WHAT TO PRODUCE — Your copy should begin with the line containing "Task: Click View", end with the line containing "Instruction: Click the", match the listing below exactly, and contain no pictures.

SOURCE DATA —
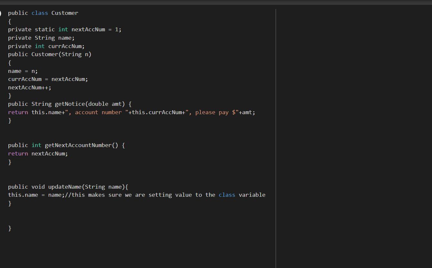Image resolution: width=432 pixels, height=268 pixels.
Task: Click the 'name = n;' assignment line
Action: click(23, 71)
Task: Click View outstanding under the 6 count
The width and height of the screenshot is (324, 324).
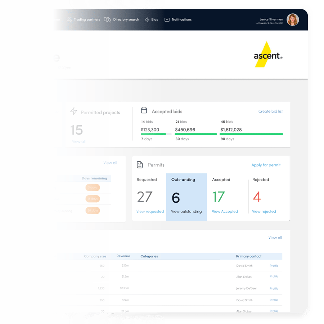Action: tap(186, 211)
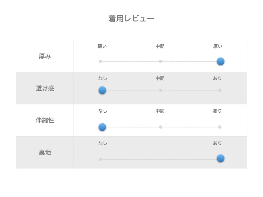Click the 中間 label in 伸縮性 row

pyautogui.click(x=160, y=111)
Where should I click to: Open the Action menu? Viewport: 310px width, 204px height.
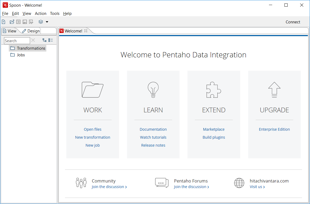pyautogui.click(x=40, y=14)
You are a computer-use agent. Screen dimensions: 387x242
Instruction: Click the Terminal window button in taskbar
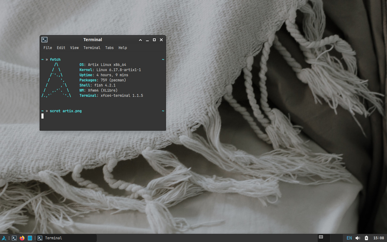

...

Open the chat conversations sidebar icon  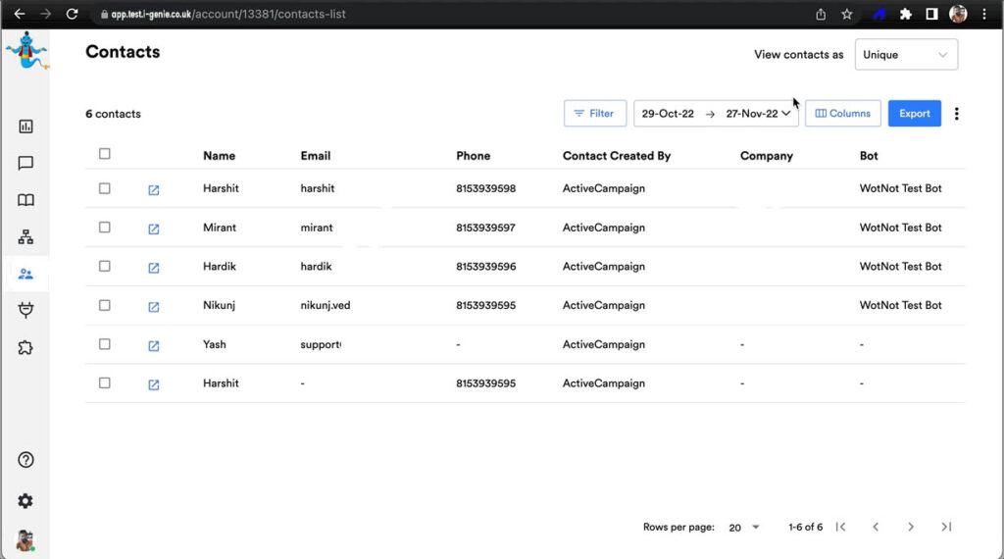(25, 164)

---

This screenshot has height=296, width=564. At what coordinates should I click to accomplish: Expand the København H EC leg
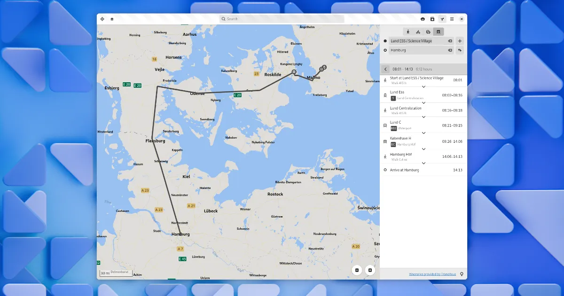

EXERCISE RESULT —
Task: Click View outstanding under the 6 count
The width and height of the screenshot is (324, 324).
Action: tap(186, 211)
Click the 中間 label in 伸縮性 row

pyautogui.click(x=160, y=111)
Where should I click to: Open the Action menu? Viewport: 310px width, 204px height.
pyautogui.click(x=40, y=14)
You are a computer-use agent. Screen dimensions: 387x242
Instruction: Click the Terminal window button in taskbar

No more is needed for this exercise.